Grazie ad una foto scattata e che ha fatto il giro dei social network in poco tempo, lo spavaldo turista-straniero è stato individuato e multato. In quel tratto di costa vige il divieto di avvicinamento alle grotte per il pericolo di crolli, e grotta Ardito come anche Lama Monachile sono in attesa di lavori di consolidamento. Sembrerebbe che il finanziamento a cui il comune ha avuto accesso è a disposizione, quello che manca sono le autorizzazioni della soprintendenza che ha voluto spulciare tutte le autorizzazioni in modo tale da evitare eventuali abusi. Ora sembrerebbe essere arrivato il momento di mettere l’area in sicurezza.

Ad accertarsi che giustizia sia stata fatta, ci ha pensato anche Maria La Ghezza (M5S) che vedendo la foto sui social ha pensato bene di contattare la guardia Costiera di Monopoli per accertarsi che il turista-spavaldo sia stato individuato e multato.

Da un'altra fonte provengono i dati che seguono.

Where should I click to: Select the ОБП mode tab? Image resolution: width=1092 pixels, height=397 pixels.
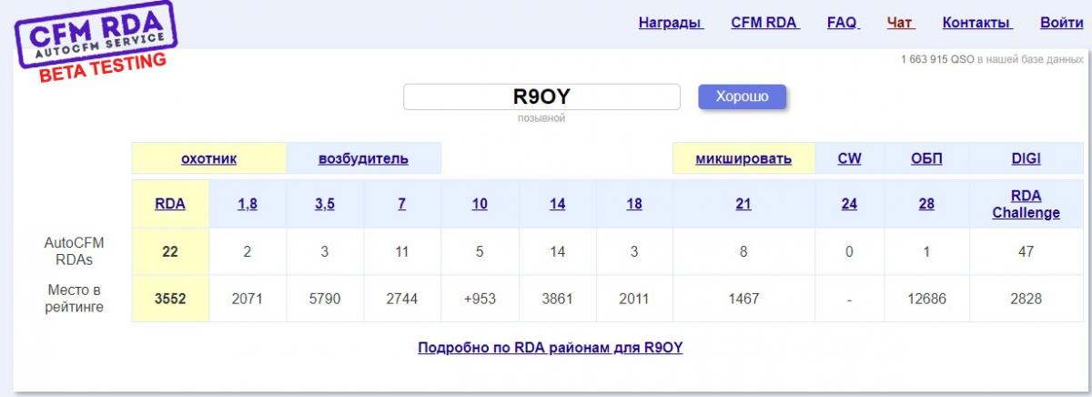[x=926, y=158]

Multa che sicuramente non avrà scalfito per niente il suo conto corrente, ma che sarà stato sicuramente un veicolo d’informazioni per altri.

La notizia meritevole di plauso è invece il comportamento dei cittadini polignanesi che hanno assistito per primi alla vicenda, e avvertito immediatamente la Guardia Costiera. Un segnale chiaro che parte dal popolo, se siamo i primi a mostrare attenzione per il nostro territorio nessun turista si potrà permettere di abusare e violentare la nostra terra.